When preparing a table with experimental results for publication, one often wishes to highlight the output of extreme cells, for example by putting them in bold.
However, pandas does not readily support this use case. The closest
one gets with stock pandas is table.style.highlight_max(axis=1)
which highlights the maximum values in yellow. Note that this does not
work properly with multi-indexed columns: Here only one extreme value
per row will be highlighted.
So, what one wishes is to automatically output a pandas dataframe as latex while highlighting certain column-sets using their maximum and others by using their minimum. Let's do that!
Code
We start by creating a small test dataframe:
import pandas as pd
test = pd.DataFrame({"foo" : [0,2,0,0.5,2,1],
"bar":[1,1,0,1.5,1,1],
"method": ["x","x","x","y","y","y"]},
index=[0,1,2,0,1,2]).pivot(columns="method")
test
Now, define the function which does the magic:
def bold_extreme_values(data, format_string="%.2f", max_=True):
if max_:
extrema = data != data.max()
else:
extrema = data != data.min()
bolded = data.apply(lambda x : "\\textbf{%s}" % format_string % x)
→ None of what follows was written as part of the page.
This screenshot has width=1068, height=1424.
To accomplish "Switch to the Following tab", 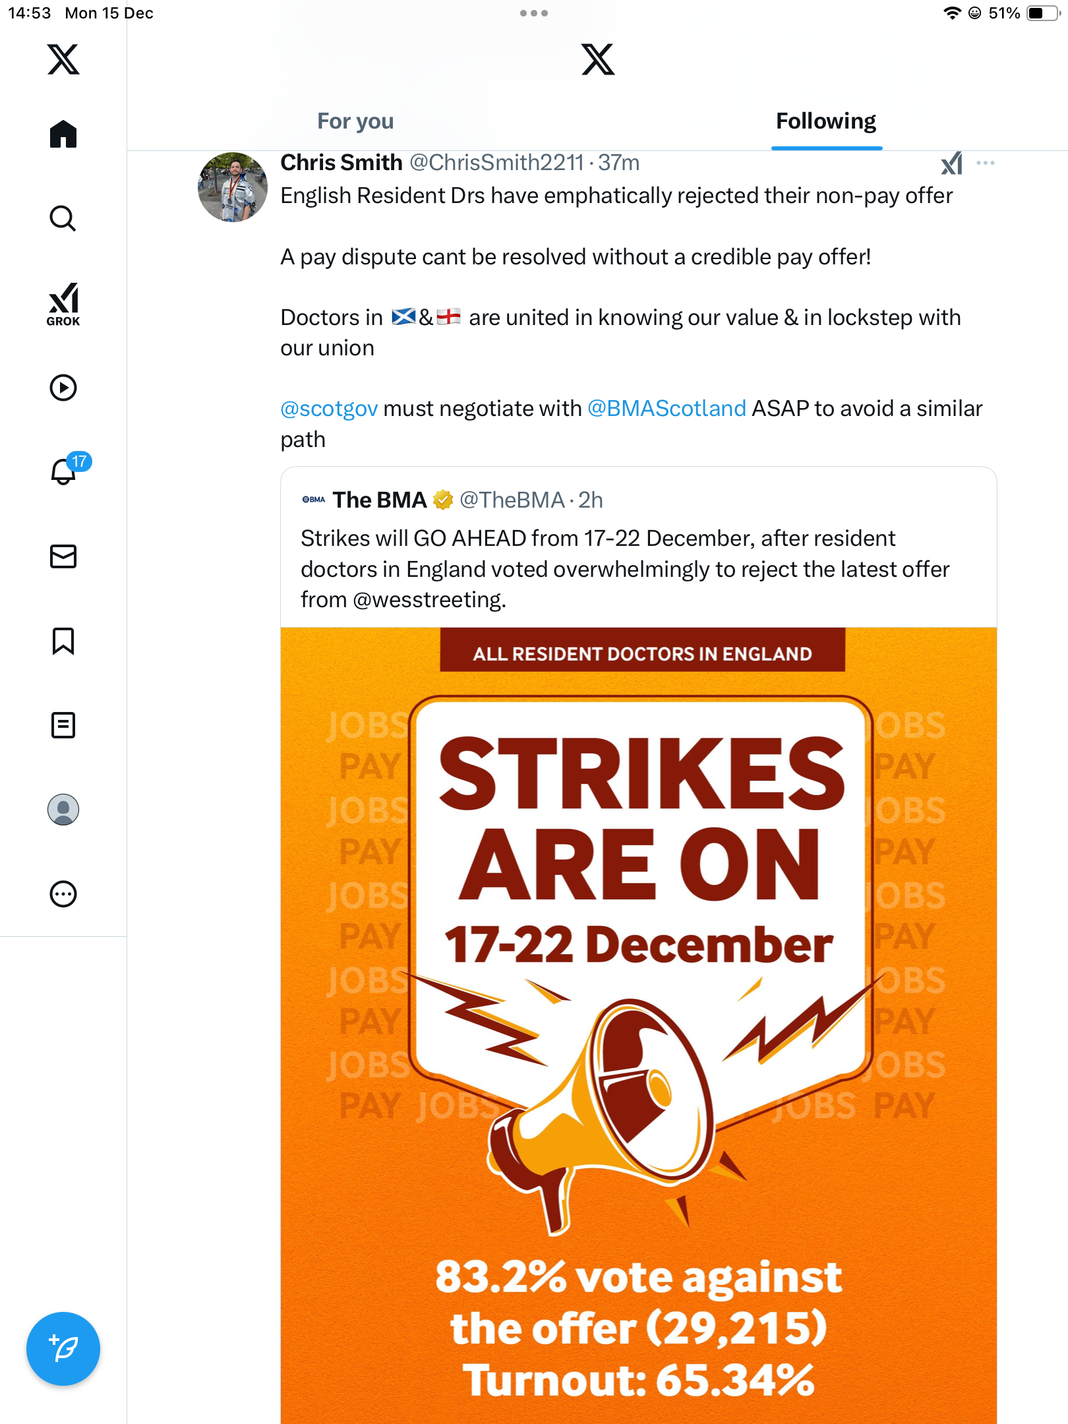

formatted = data.apply(lambda x : format_string % x)
return formatted.where(extrema, bolded)
Additionally, we have to tell python which columns we would like to highlight by the maximum and for which to use the minimum:
col_show_max = { "foo": True, "bar" : False}
Now we run our method on the dataframe and output the result:
for col in test.columns.get_level_values(0).unique():
test[col] = test[col].apply(lambda data : bold_extreme_values(data, max_=col_show_max[col]),axis=1)
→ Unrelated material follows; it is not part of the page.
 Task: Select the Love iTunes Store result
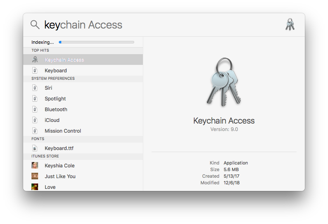click(83, 187)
print(test.to_latex(escape=False))
\begin{tabular}{lllll}
\toprule
{} & \multicolumn{2}{l}{foo} & \multicolumn{2}{l}{bar} \\
method & x & y & x & y \\
\midrule
0 & 0.00 & \textbf{0.50} & \textbf{1.00} & 1.50 \\
1 & \textbf{2.00} & \textbf{2.00} & \textbf{1.00} & \textbf{1.00} \\
2 & 0.00 & \textbf{1.00} & \textbf{0.00} & 1.00 \\
\bottomrule
\end{tabular}
And that's it :)
EDIT: Martin Isaksson built upon this, see here. Thanks for letting me know!